**WHAT YOU ARE ASKED TO DO**
Copy exactly, and only, the lines from the one with "Image resolution: width=300" to the end of the listing; omit pictures.
+ + + + + + +
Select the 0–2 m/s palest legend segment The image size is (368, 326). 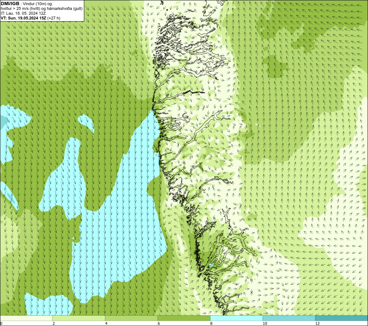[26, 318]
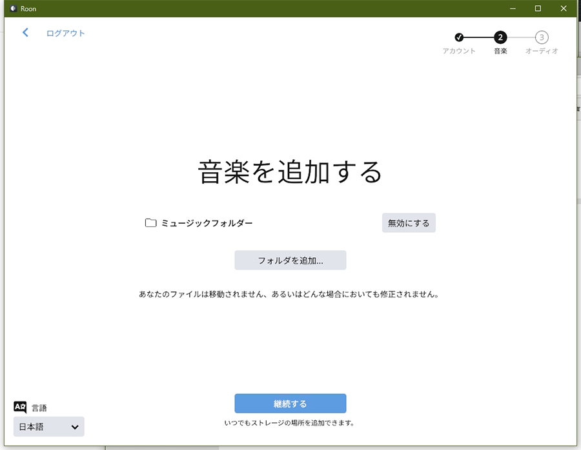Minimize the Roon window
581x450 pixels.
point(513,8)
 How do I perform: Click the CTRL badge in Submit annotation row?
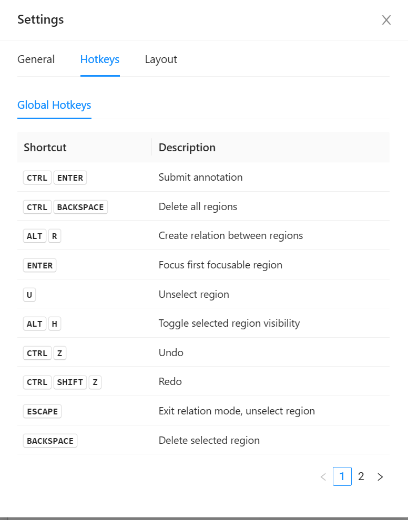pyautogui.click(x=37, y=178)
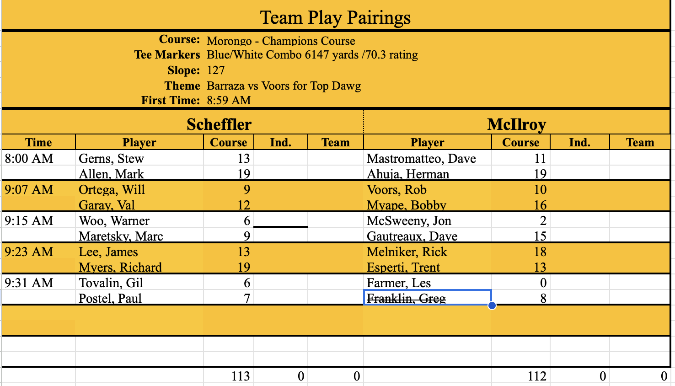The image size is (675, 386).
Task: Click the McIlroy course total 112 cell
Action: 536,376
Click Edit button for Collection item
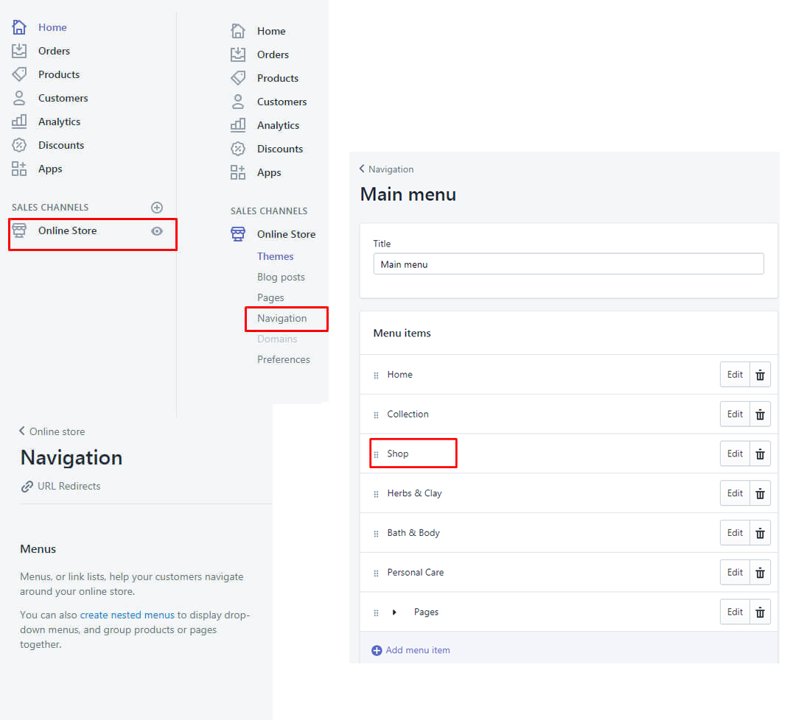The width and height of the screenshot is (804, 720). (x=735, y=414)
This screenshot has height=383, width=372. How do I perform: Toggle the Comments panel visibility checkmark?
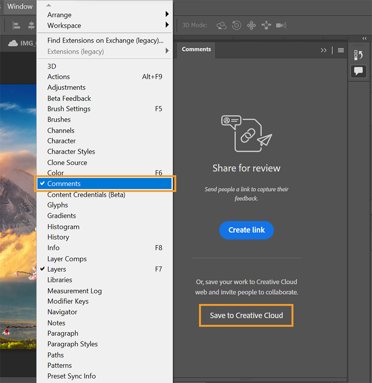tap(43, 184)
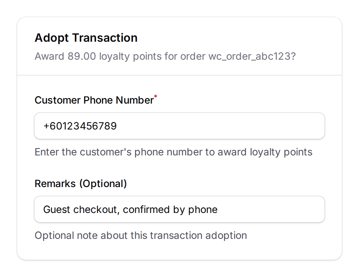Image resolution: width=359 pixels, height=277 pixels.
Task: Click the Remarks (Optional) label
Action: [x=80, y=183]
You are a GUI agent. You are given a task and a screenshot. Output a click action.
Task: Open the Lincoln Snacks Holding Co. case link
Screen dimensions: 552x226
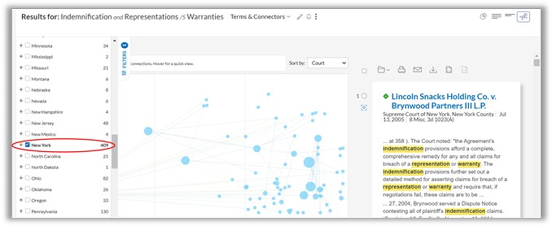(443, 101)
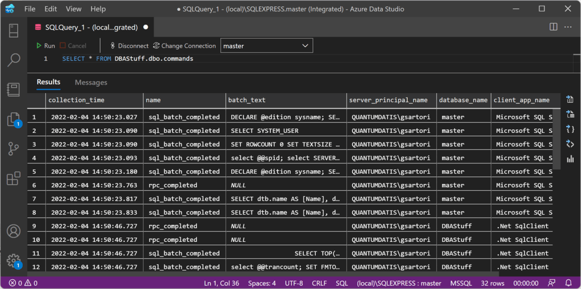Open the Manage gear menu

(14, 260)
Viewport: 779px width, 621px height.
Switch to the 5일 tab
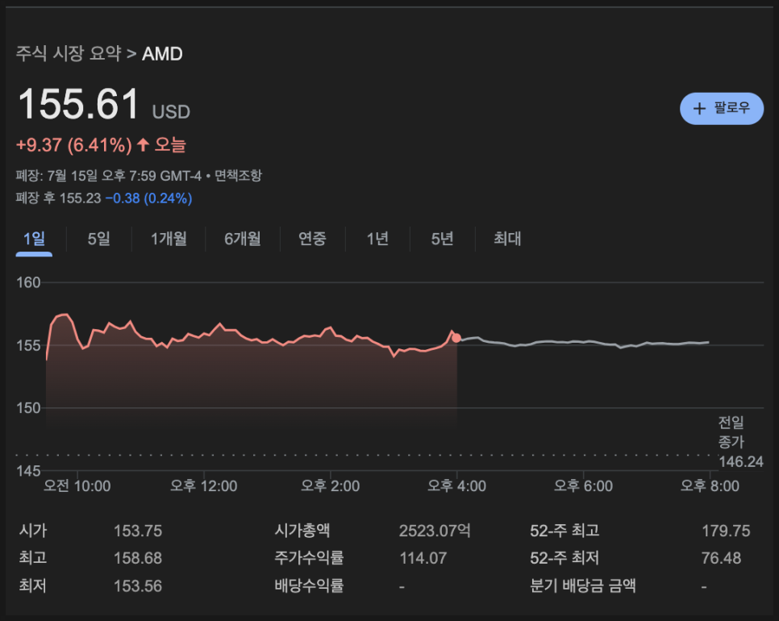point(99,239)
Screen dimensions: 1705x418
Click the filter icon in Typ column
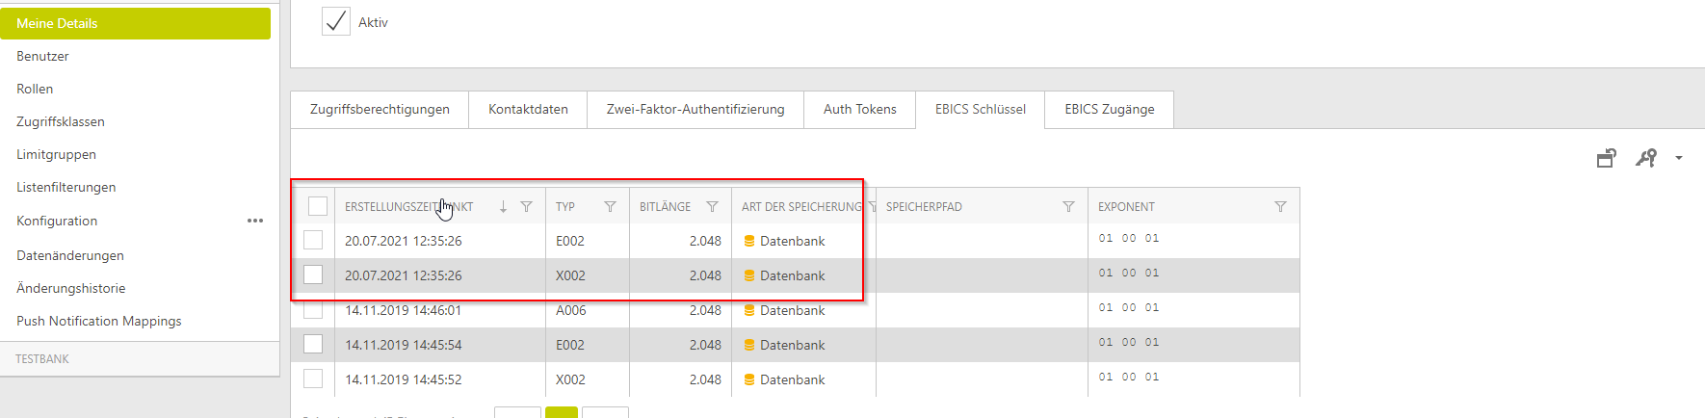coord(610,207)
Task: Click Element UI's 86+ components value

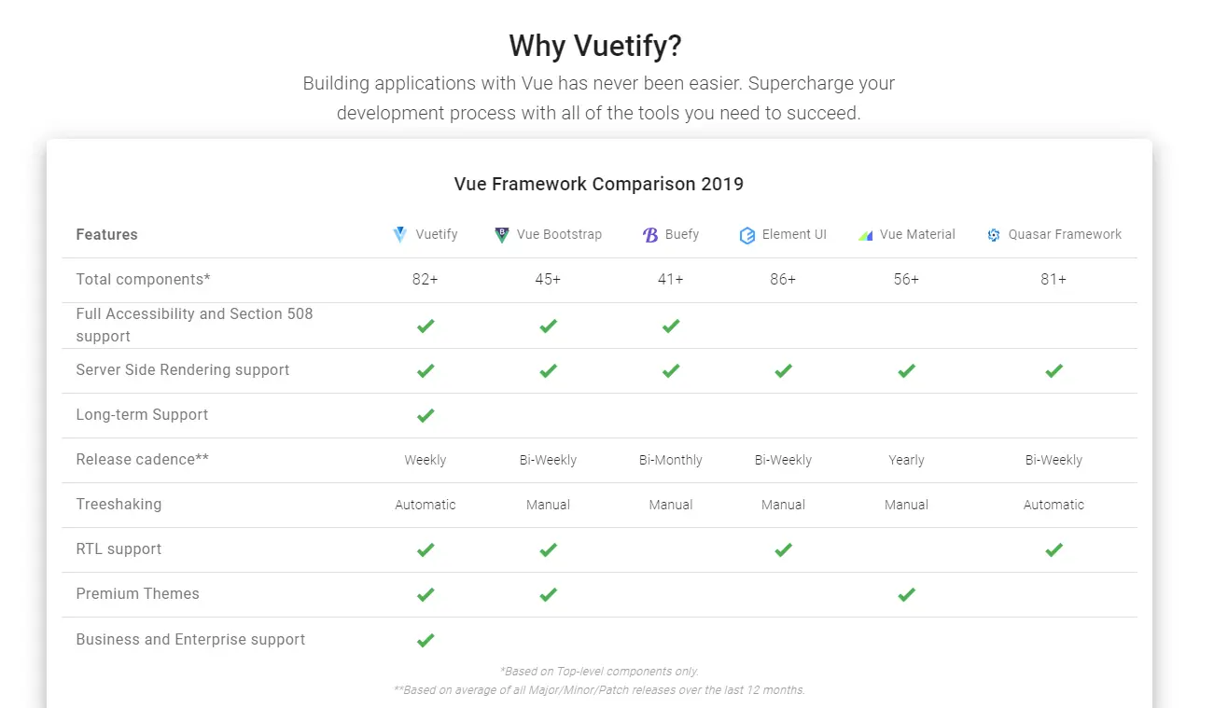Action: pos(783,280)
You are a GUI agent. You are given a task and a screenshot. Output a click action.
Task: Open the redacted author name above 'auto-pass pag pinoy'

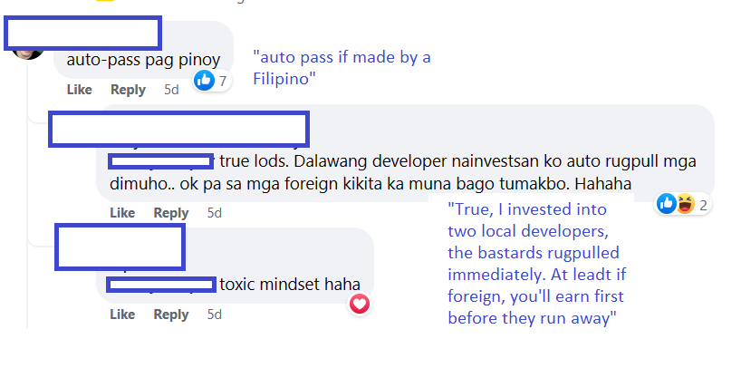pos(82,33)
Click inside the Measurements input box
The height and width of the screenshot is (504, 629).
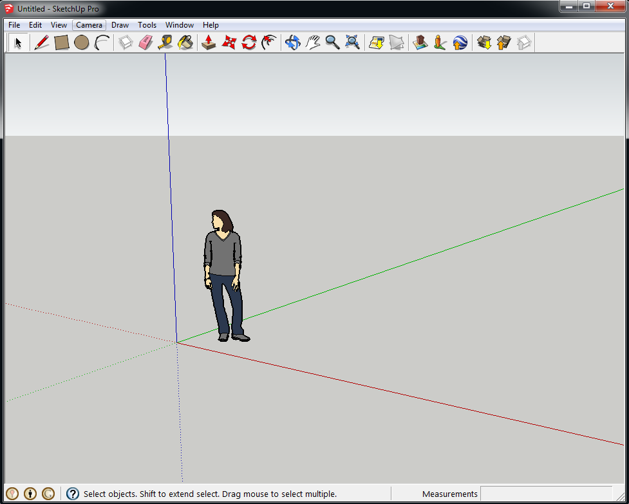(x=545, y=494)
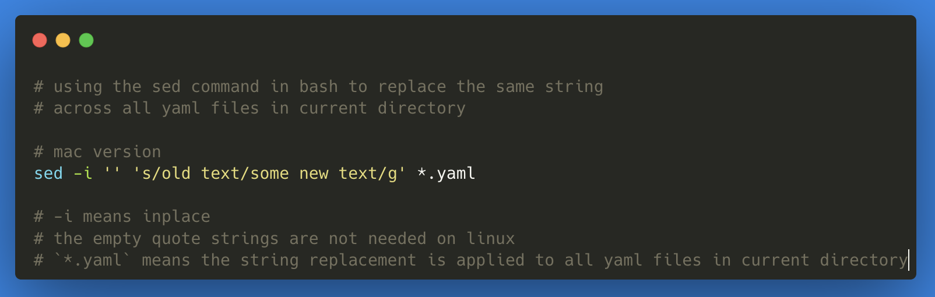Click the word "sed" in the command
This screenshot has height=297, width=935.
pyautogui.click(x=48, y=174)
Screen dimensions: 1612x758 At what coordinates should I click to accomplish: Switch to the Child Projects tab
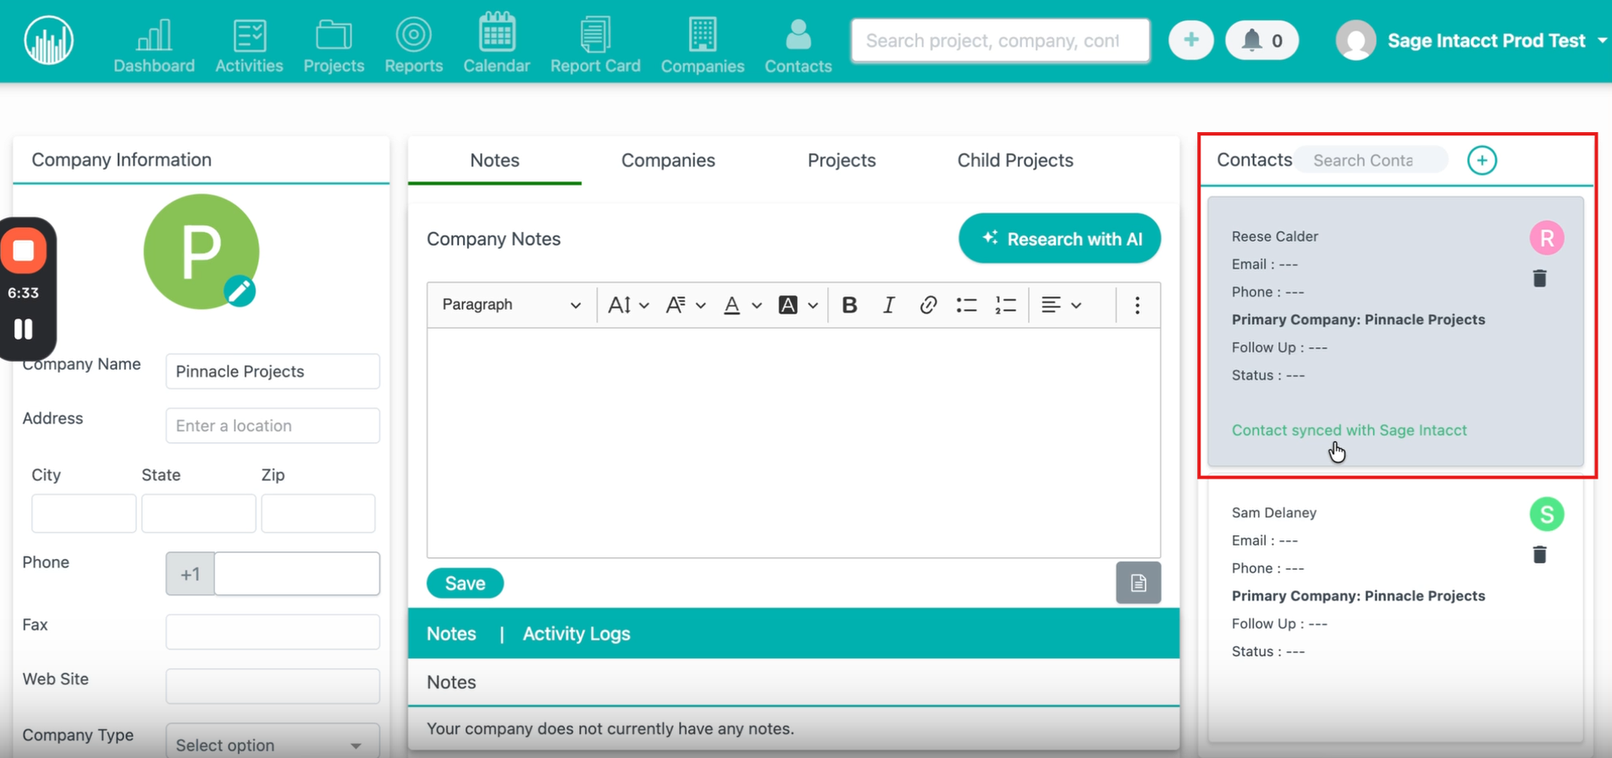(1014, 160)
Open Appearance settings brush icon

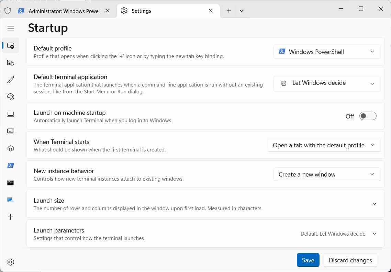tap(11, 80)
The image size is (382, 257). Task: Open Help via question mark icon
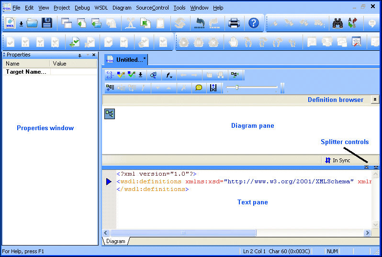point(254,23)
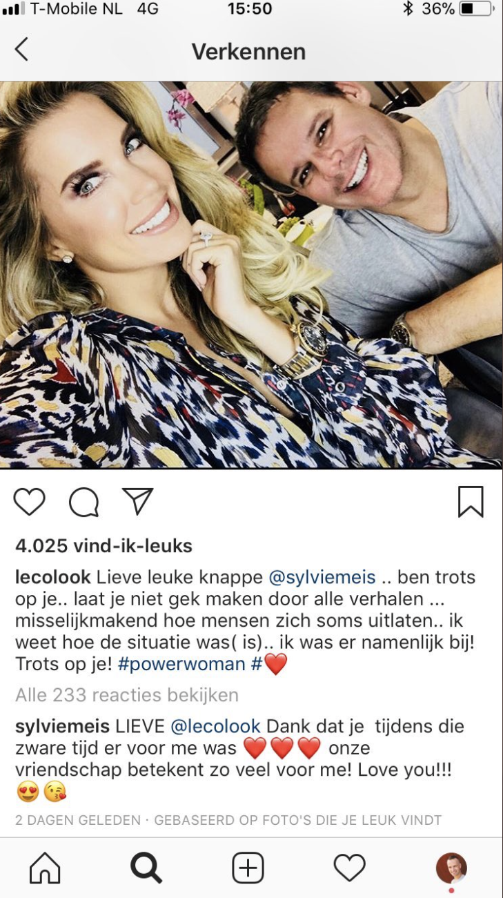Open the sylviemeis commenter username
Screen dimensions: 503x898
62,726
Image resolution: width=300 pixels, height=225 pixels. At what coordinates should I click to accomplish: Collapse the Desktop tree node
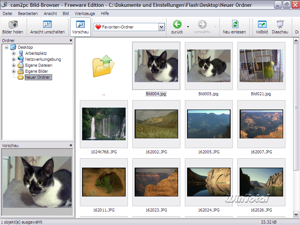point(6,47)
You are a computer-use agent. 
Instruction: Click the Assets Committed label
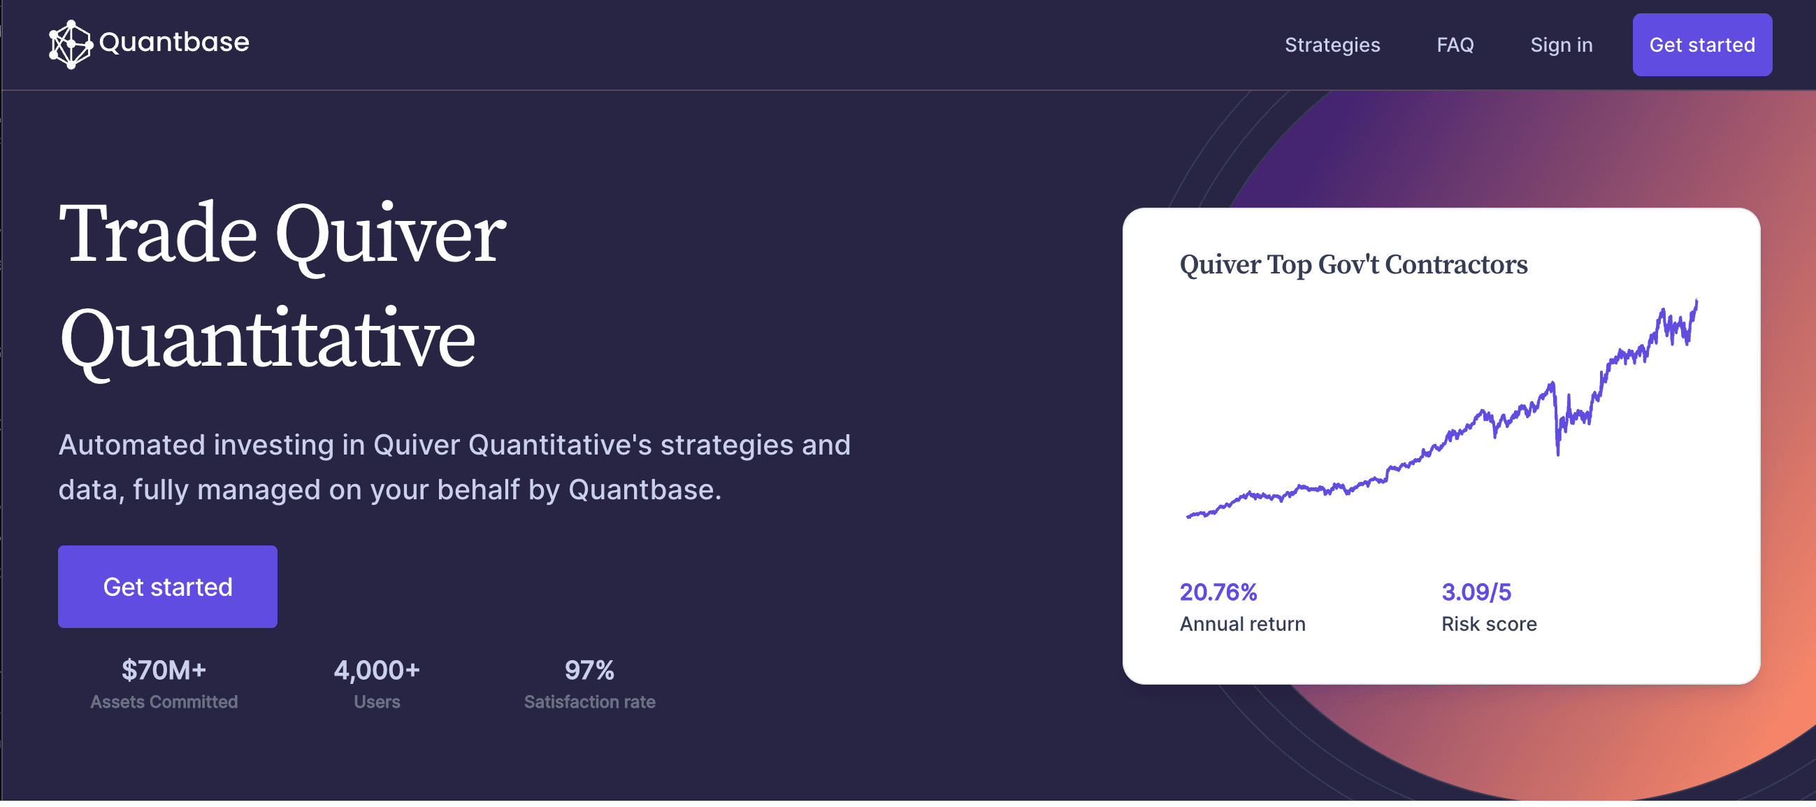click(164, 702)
+ + + + + + +
**SOLUTION**
Image resolution: width=300 pixels, height=225 pixels. At what coordinates should I click to accomplish: Collapse the Desktop tree node
point(6,47)
You are a computer-use agent. 
Instruction: Click the Assets Committed label
click(164, 702)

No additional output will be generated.